● EXERCISE REQUIREMENTS:
(a) List every distinct poster name that appears as a heading above a post in the forum thread below. Give each name once, in its heading form.
(b) Using the forum thread below, answer these questions briefly.
(i) For how many weeks does the outlined plan of attack run?
(ii) What website address is given for finding Zach Stone's email?
(iii) How many months of the course does LyceeFruit plan to take later this summer?

● PAGE TEXT:
Let's avoid using "baby" ever again.

No idea why one would prank about taking it for a 7th time. But im legitimately going for try 7. Begrudgingly. But im doing it. I have an outline of a plan of attack for the next 23 weeks.


----------



## N-ABC

What book we can study.


----------



## Stephen2awesome

Sunny12 said:


> What book we can study.


Please search the Electrical Power portion of this site.


----------



## Stephen2awesome

LyceeFruit said:


> Let's avoid using "baby" ever again.
> 
> No idea why one would prank about taking it for a 7th time. But im legitimately going for try 7. Begrudgingly. But im doing it. I have an outline of a plan of attack for the next 23 weeks.


Have you done any online course?


----------



## LyceeFruit PE

Stephen2awesome said:


> Have you done any online course?


No. I don't do well with online learning as I figured out in undergrad. And there isn't an in-person course in my state or the state next to mine. 

ETA: I am planning on utilizing the free access of Zach Stone's stuff soon and if that works out well for me, I will be doing 2 months of his course later this summer.


----------



## Zach Stone P.E.

LyceeFruit said:


> No. I don't do well with online learning as I figured out in undergrad. And there isn't an in-person course in my state or the state next to mine.
> 
> ETA: I am planning on utilizing the free access of Zach Stone's stuff soon and if that works out well for me, I will be doing 2 months of his course later this summer.


If you have any questions feel free to email me directly. You can find my email address on our main website at www.electricalpereview.com. I also suggest reviewing some of the free articles on the main site, there is a large amount of high-quality content that is useful for the exam.


----------



## LyceeFruit PE

Zach Stone said:


> If you have any questions feel free to email me directly. You can find my email address on our main website at www.electricalpereview.com. I also suggest reviewing some of the free articles on the main site, there is a large amount of high-quality content that is useful for the exam.


I appreciate that Zach. I've read a couple of articles on your site  last exam cycle and it was definitely useful. Have you gone printer-friendly yet??


----------



## Zach Stone P.E.

LyceeFruit said:


> I appreciate that Zach. I've read a couple of articles on your site  last exam cycle and it was definitely useful. Have you gone printer-friendly yet??

● DATA SECTION:
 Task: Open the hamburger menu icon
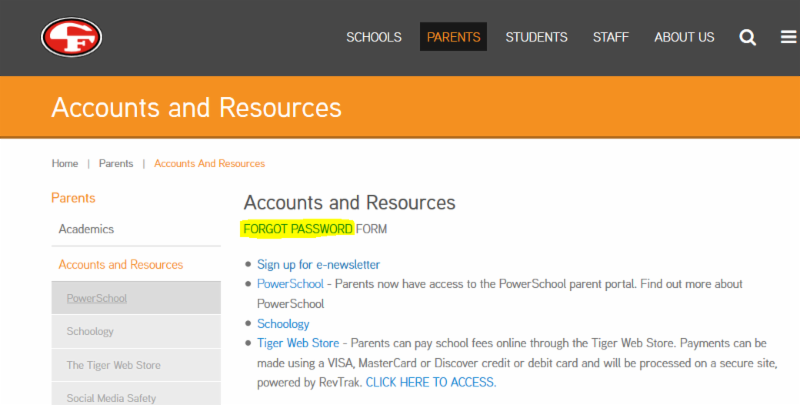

● EXPECTED RESPONSES:
(a)
N-ABC
Stephen2awesome
LyceeFruit PE
Zach Stone P.E.

(b)
(i) 23 weeks
(ii) www.electricalpereview.com
(iii) 2 months